The resorts won’t go out of business, though. They’ll keep spinning their lifts in the warmer seasons, catering instead to mountain bikers and sightseers too lazy to hike. Vail and Alterra will be doing just fine, announcing each year new expansions of indoor skiing centers and parks, plus new luxury destination openings in Alaska, Greenland, and the Arctic Cordillera. When an elusive snowstorm hits Little Cottonwood Canyon every other year, hardcore fanatics, equipped with their backcountry gear, will still make the trek, skinning up the mountain and passing the remnants of abandoned lodges. But for the most part, the people of SLC will move on to other hobbies, other ways to be incessantly outdoorsy. Decades of tradition and joy, what was once a cultural centerpiece, will become a thing of the past for good, the stuff of legend. Life, though, will always adapt.
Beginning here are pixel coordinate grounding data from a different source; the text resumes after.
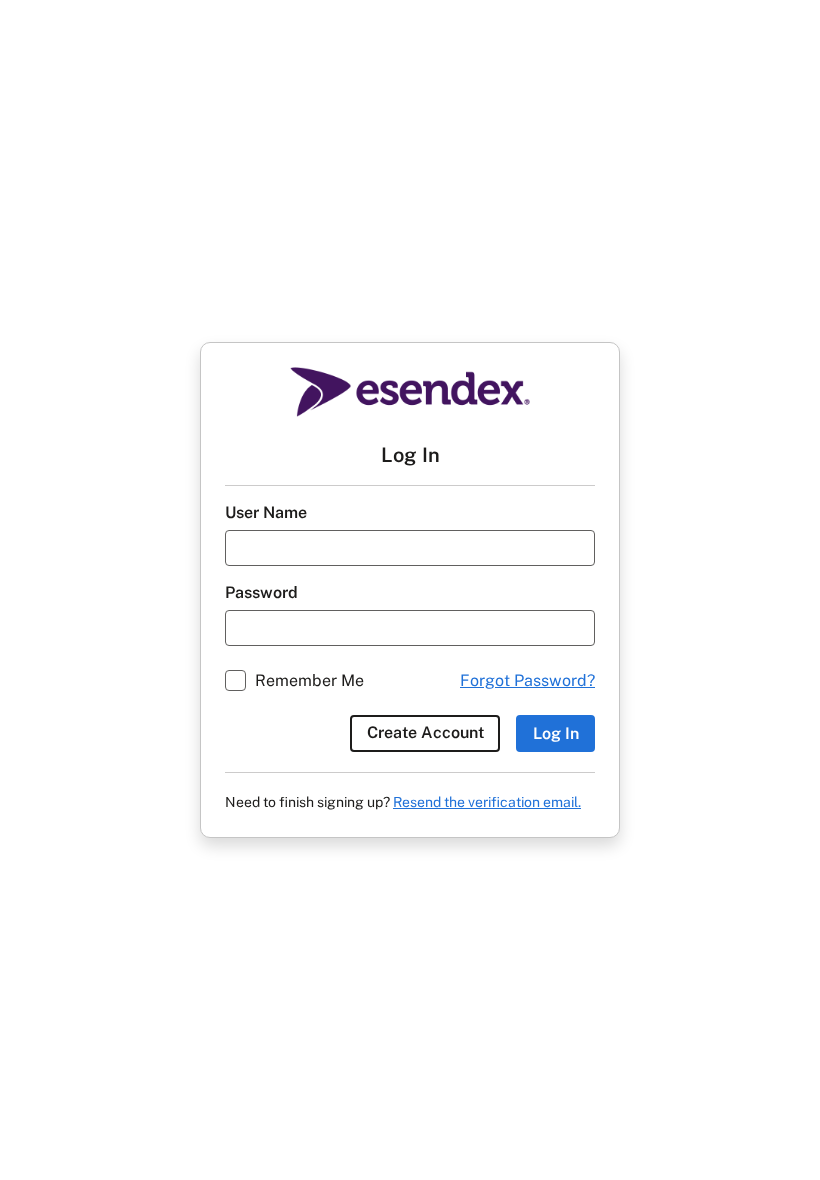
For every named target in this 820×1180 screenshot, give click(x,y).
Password (261, 592)
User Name (266, 512)
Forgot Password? (527, 680)
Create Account (425, 732)
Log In (556, 733)
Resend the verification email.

If that is the inevitable end, an ultimatum beyond our control, so be it. If anything, respect it. Let us remind ourselves of that platitude, with skiing or otherwise: if we know our time is limited, we should cherish it all the more. There’s something very beautiful about impermanence, and we should not overlook that beauty. Let us hope, and, if we can, fight for a future where we may keep doing what we love—but let us also remember to play, harness the certainty of the present, and, of course, continue to blissfully indulge in those boundless dreams of powder.